OHADA Droit des sociétés – Quelles obligations en cas de pertes cumulées ?

OHADA / Droit des sociétés commerciales – L’une des obligations susceptibles d’avoir un impact financier direct sur les sociétés commerciales implantées dans les Etats membres de l’OHADA ressort de la réglementation OHADA relative aux pertes cumulées par les sociétés.

Aussi, nous vous proposons de vous présenter, dans le présent article, ladite réglementation telle qu’elle s’applique dans les Sociétés Anonymes (SA) et les Sociétés à Responsabilité Limitée (SARL).

Décision à prendre en cas de diminution importante des capitaux propres

Les sociétés commerciales ont l’obligation d’approuver leur compte chaque année. A cet effet, une Assemblée Générale des actionnaires est convoquée afin de statuer sur les comptes de l’exercice au plus tard le 30 juin suivant la clôture de l’exercice en cause.

Lorsque ces comptes font apparaître des pertes qui conduisent les capitaux propres de la société (le haut du passif du bilan composé principalement du capital social et des réserves), à être inférieur à la moitié du capital social, le Conseil d’Administration, l’Administrateur Général de SA ou le Gérant de la SARL sont tenus de convoquer une Assemblée Générale Extraordinaire.

Cette Assemblée doit se tenir dans un délai de quatre (4) mois après l’approbation des comptes de l’exercice en cause.

Il ressort des articles 664 et suivants (pour les SA) et 371 et suivants (pour les SARL), que l’Assemblée Générale Extraordinaire doit décider, soit de la dissolution anticipée de la société, soit de la poursuite des activités de la société malgré les pertes enregistrées.
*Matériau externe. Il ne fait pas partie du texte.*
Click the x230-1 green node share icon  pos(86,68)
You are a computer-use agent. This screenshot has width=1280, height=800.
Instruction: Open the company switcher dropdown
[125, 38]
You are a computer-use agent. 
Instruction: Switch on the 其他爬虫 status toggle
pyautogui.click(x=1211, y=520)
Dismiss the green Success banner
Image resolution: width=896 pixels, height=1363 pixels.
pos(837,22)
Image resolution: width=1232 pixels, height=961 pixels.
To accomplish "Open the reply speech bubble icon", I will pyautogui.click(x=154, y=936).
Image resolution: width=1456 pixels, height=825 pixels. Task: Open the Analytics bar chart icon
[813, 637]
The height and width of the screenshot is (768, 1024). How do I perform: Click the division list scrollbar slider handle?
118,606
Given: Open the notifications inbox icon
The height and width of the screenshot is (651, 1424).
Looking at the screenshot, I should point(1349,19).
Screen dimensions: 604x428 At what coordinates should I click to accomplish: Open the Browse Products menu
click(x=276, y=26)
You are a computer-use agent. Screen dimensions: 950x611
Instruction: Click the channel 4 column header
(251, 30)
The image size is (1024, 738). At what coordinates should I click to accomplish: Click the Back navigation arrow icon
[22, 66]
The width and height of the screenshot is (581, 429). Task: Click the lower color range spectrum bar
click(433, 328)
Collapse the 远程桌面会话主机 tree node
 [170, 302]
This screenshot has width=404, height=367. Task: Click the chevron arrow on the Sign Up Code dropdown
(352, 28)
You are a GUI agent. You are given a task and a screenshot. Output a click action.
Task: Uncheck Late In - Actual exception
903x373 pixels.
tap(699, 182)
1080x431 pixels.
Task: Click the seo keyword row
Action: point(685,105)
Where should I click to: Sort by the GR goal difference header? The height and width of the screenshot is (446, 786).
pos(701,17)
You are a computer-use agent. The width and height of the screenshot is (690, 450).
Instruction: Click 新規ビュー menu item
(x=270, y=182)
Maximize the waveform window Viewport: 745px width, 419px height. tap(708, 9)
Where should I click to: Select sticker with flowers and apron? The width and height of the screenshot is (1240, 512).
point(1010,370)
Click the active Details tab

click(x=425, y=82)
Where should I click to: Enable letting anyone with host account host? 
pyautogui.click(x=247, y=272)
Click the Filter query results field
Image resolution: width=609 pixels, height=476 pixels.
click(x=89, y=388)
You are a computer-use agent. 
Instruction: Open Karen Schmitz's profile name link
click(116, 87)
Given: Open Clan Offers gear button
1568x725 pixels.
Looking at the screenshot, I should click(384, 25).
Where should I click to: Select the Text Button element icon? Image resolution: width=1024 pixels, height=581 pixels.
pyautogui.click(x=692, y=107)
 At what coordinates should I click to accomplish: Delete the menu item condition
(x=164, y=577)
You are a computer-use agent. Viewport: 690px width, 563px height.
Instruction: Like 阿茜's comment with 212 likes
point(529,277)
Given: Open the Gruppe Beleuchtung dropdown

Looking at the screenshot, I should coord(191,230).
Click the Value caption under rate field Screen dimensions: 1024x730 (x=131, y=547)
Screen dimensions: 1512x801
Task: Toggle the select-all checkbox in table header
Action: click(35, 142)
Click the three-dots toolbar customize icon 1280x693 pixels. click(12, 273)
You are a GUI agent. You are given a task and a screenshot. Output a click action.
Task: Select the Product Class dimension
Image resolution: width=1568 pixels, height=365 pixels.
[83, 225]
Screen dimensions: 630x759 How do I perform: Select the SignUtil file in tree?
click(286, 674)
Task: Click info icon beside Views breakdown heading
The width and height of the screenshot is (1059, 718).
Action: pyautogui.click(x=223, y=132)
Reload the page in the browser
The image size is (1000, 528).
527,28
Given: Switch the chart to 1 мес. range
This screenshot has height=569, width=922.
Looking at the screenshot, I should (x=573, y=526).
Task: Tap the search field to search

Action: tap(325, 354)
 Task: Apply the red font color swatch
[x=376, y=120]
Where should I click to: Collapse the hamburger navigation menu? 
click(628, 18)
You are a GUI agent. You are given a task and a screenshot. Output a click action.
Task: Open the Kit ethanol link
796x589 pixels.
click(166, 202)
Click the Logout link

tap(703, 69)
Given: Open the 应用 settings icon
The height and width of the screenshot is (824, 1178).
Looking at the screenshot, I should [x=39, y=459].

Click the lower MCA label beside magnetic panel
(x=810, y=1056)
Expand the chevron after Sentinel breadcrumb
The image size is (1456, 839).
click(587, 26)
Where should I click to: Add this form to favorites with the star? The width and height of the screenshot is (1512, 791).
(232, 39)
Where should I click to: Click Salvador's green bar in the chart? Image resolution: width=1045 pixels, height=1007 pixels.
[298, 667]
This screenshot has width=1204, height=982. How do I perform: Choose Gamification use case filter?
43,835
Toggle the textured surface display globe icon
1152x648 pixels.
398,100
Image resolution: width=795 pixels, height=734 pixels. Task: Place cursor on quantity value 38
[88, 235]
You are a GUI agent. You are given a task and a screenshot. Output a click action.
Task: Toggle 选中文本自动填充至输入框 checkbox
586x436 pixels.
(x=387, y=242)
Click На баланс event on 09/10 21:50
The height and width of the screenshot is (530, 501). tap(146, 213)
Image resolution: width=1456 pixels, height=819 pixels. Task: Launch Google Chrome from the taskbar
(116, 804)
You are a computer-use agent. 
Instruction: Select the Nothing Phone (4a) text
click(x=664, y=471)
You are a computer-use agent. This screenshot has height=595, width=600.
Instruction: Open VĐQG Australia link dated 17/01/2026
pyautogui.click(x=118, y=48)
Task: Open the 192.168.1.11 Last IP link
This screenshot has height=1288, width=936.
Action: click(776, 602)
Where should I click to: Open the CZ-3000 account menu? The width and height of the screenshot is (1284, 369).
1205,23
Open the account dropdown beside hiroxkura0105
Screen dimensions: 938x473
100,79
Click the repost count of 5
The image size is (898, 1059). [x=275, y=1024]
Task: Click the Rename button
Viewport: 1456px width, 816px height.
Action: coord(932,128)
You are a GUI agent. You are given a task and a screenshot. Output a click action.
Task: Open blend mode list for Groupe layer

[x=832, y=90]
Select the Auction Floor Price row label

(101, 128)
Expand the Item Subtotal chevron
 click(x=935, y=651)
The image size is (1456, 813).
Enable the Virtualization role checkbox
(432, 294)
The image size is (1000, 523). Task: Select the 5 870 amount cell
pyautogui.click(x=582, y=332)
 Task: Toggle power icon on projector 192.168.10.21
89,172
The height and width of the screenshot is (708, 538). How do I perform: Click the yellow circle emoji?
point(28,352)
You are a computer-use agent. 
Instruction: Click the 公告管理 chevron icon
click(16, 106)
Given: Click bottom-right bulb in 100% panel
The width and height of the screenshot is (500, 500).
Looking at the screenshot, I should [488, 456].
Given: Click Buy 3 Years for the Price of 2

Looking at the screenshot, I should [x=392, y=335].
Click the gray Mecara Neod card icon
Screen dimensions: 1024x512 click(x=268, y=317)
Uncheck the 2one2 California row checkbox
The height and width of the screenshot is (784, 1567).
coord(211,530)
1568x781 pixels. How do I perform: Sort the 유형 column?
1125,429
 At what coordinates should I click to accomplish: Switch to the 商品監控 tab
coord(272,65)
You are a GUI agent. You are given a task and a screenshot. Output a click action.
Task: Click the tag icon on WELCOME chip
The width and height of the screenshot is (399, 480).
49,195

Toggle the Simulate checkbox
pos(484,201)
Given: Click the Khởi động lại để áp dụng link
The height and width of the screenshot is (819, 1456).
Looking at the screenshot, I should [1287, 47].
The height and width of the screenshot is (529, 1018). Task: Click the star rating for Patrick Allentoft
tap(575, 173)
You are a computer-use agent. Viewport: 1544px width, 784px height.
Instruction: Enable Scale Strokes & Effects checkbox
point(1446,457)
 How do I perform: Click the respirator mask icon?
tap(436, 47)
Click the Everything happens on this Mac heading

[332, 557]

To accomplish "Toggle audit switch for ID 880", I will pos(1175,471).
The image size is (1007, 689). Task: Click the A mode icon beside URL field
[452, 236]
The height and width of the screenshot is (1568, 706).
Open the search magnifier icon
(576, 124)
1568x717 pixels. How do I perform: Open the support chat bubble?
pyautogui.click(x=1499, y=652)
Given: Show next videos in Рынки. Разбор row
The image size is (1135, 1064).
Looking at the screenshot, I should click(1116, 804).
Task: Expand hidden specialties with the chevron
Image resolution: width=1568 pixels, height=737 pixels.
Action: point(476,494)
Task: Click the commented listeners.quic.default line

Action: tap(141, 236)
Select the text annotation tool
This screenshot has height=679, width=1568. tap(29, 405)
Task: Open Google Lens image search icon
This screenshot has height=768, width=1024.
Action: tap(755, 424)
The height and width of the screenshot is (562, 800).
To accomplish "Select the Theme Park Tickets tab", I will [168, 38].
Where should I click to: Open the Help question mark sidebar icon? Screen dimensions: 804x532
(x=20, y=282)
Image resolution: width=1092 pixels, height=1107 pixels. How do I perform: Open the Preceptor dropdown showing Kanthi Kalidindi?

A faire en cas de poursuite des activités de la société malgré les pertes constatées

Dans le cas où les actionnaires décident de poursuivre les activités malgré les pertes enregistrées, la société est tenue, au plus tard à la clôture du 2e exercice suivant celui au cours duquel la constatation des pertes est intervenue :

  • reconstituer ses capitaux propres de manière que ceux-ci soient à la hauteur de la moitié du capital social. A cet effet, on peut envisage de réinjecter des fonds dans la société en augmentant son capital, réaliser des bénéfices durant ces deux années afin de réduire les pertes, réévaluer les actifs ;
  • réduire son capital, d’un montant au moins égal à celui des pertes qui n’ont pu être imputées sur les réserves.

Quels risques à défaut de restructuration du capital social

Dans le cas où une société enregistre des pertes supérieures à la moitié de son capital social et que, soit les actionnaires ne prennent pas de décision relative à la poursuite des activités, soit les capitaux propres ne sont pas reconstitués dans le délai imparti, l’article 667 de l’Acte Uniforme OHADA – Droit des sociétés commerciales prévoit que tout intéressé peut demander en justice la dissolution de la société.

Les articles suivants disposent que la juridiction saisie d’une demande de dissolution peut accorder un délai supplémentaire à la société pour régulariser sa situation et que, en tout état de cause, la régularisation qui intervient entre la saisine de la juridiction et la décision sur le fond met obstacle au prononcé de la dissolution par le juge.